The Atlantic world first saw him as an “accident,” then as a “deviation.” Europe underestimated him, NATO endured him, and the Middle East waited. But over time, everyone realized the same truth: Trump was not an exception — he was a signal.
Resit Kemal As
Editor-in-Chief, World Of Global
“Do not fear the visible wound; fear the invisible one.”
Because a visible wound bleeds, hurts, and can be treated.
An invisible wound, however, slowly corrodes from within.
Donald Trump was precisely such a figure for the global system. He was loud, crude, unpredictable. He tweeted, threatened, and belittled alliances. The Atlantic world first regarded him as an “accident,” then as a “deviation.” Europe underestimated him, NATO tolerated him, and the Middle East waited. But in time, everyone recognized the same reality: Trump was not an exception — he was a sign.
Trump was the visible wound of the system. The real danger was the invisible wound he revealed — one that would remain even after he was gone.

The Atlantic Mask Fell

During the Trump era, the United States spoke with unprecedented bluntness. It did not hide that what it called “alliance” was, in fact, a line item on an invoice. NATO was presented not as a community of shared security, but as a subscription service. The protection of Europe was framed as something that came at a price — and it was said out loud.
For Europe, this was the real shock. Because the problem was not what Trump said, but the fact that his words could no longer be denied after him. Security, values, shared ideals — all suddenly became negotiable. Europe now knows this much: the American umbrella does not open automatically.

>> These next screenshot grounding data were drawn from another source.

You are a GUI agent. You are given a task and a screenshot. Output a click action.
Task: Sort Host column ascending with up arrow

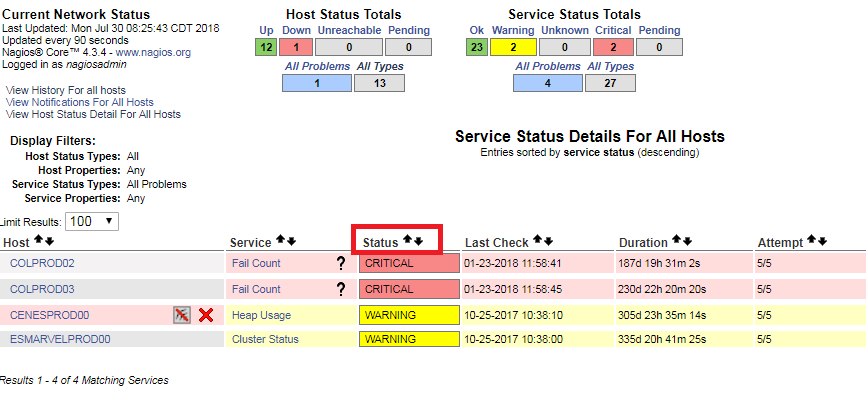[38, 241]
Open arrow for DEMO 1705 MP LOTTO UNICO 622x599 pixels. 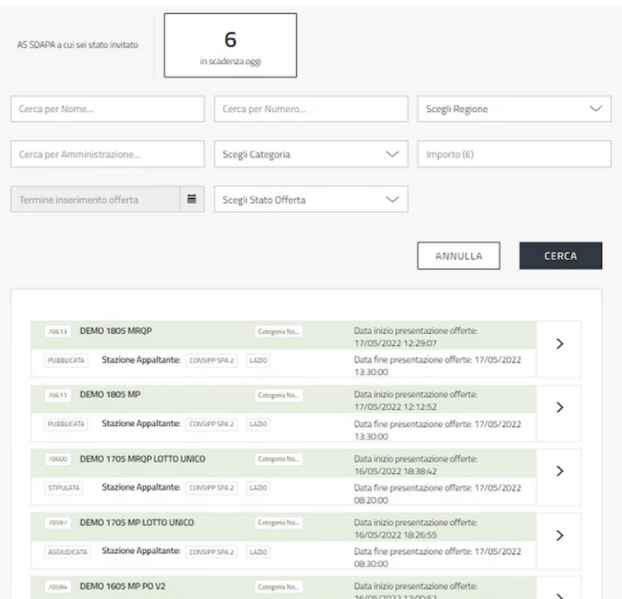[559, 535]
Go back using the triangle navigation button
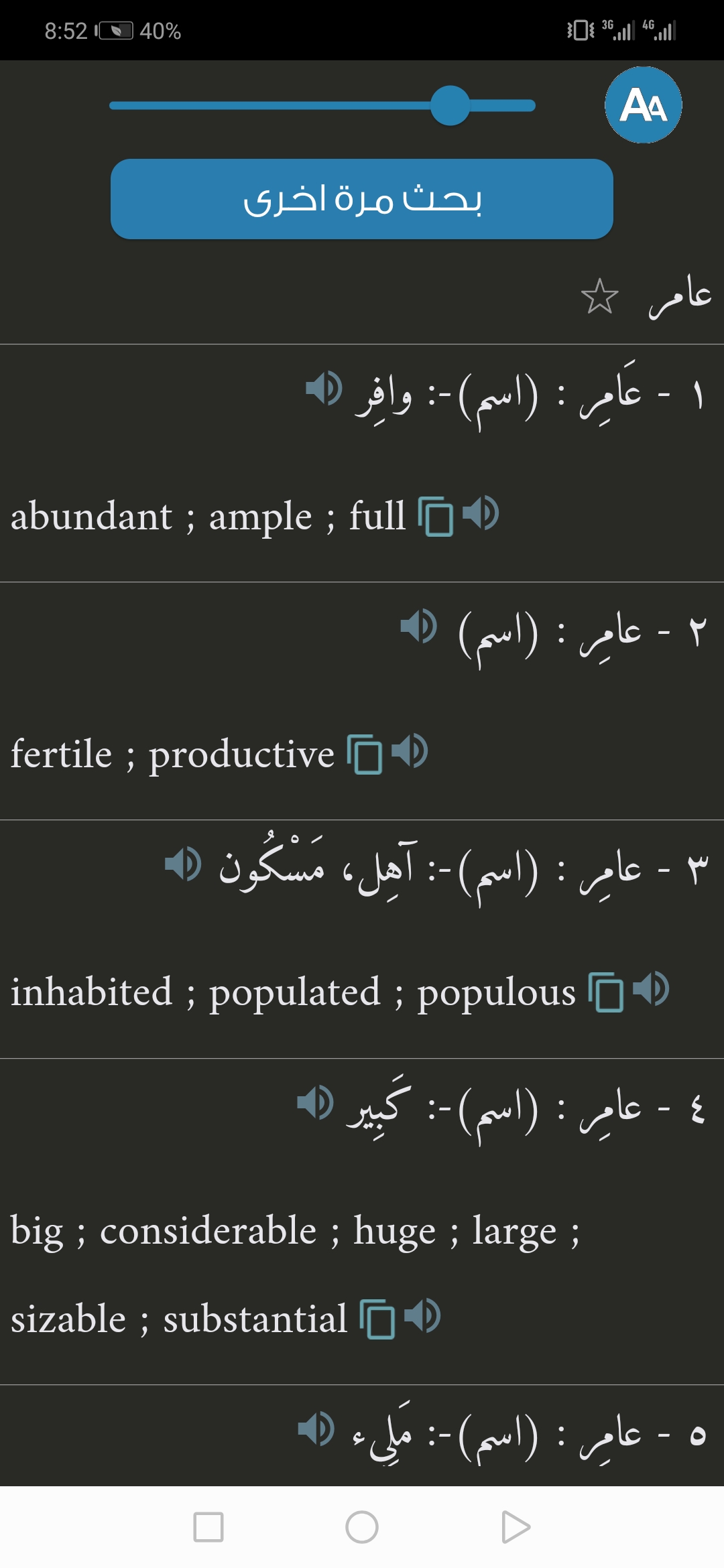This screenshot has width=724, height=1568. [x=516, y=1527]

The Middle East Did Not Misread Trump — It Read Him Quickly

For the Middle East, Trump was not a surprise. On the contrary, he was a confirmation of a reality long suspected. Through the Jerusalem decision, Iran policy, and the “maximum pressure” doctrine, Trump sent the region a clear message:

“My priority is not stability — it is interest.”

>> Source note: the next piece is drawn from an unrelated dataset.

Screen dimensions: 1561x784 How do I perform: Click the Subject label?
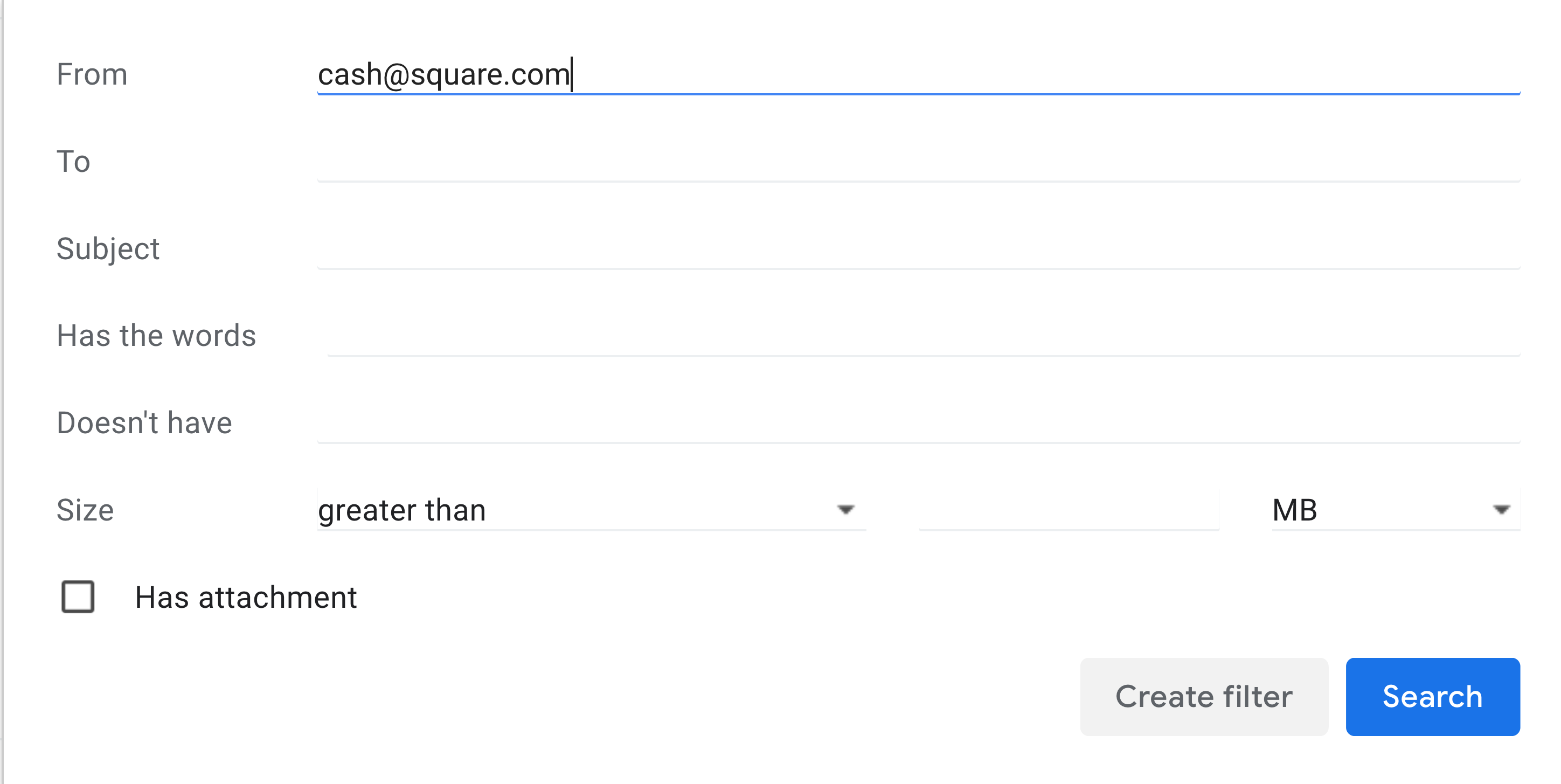[108, 249]
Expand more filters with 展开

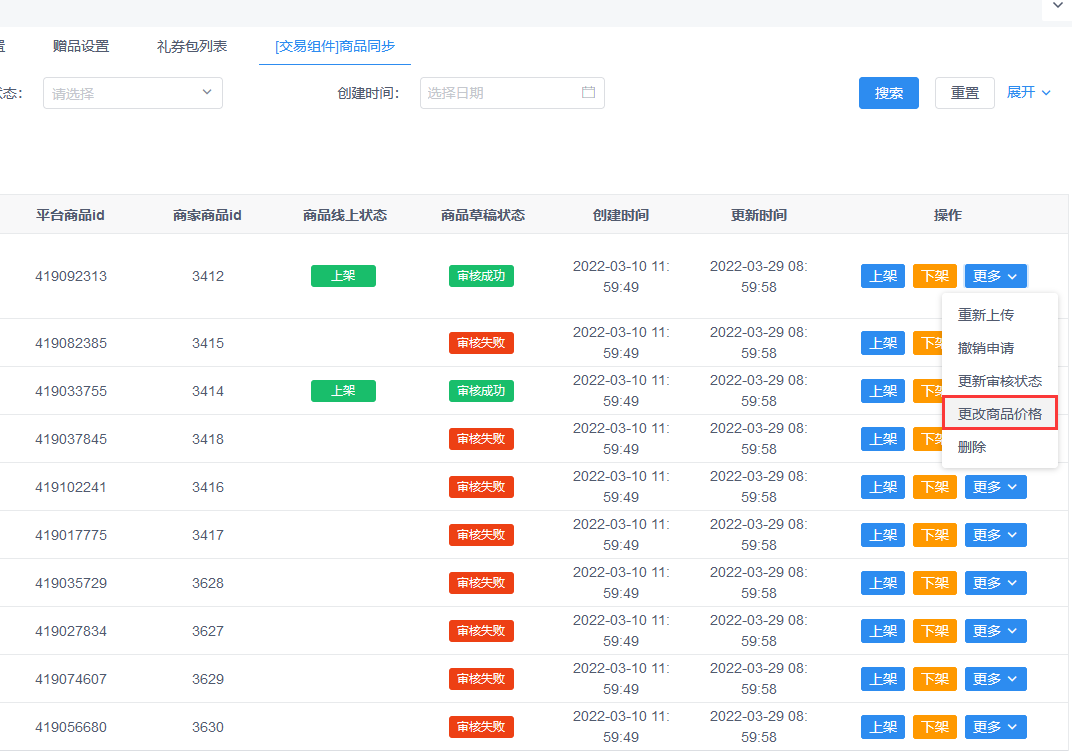pos(1028,92)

For this reason, Trump was taken seriously in the Middle East as much as he was resented. Because he did not hide what he wanted. The real question is this: Will those who came after Trump maintain this blunt clarity, or retreat behind the old rhetoric?

The Post-Trump World: Quieter, Yet More Dangerous

The post-Trump world appears calmer. More diplomatic. More institutional. More “normal.” But this is an illusion. Because the cracks Trump exposed were never repaired:
•The United States remains inward-looking.
•Europe is still strategically vulnerable.
•NATO has shifted from a values-based alliance to a crisis-management mechanism.
•The global system is no longer unipolar — yet it has not truly become multipolar either.
Within this vacuum, power is quietly changing hands. China rises without shouting. Russia hardens through loss. Regional actors grow bolder, yet lonelier. Rules are still performed as if they matter — but no one truly believes in them anymore.

Where Is the Real Wound?

The real wound is not in Trump’s personality.
The real wound lies in the West no longer believing its own story.
Democracy, human rights, free trade, the rule of law — these are no longer universal principles. They are tools, used when convenient and suspended when necessary. Trump did not invent this contradiction. He simply tore the curtain down.

Trump Left — Trumpism Remained

Trump can leave. In fact, he did.
But Trumpism — the naked, unfiltered, transactional use of power — has become a permanent feature of global politics. Leaders may speak more politely from now on, but decisions may be made more ruthlessly.
So let us repeat it once more:
Do not fear the visible wound.
Fear the invisible one.
Because that wound does not shout.
It does not tweet.
It does not make headlines.
But it slowly pulls the world toward somewhere else.
And we do not yet fully know what kind of place that will be.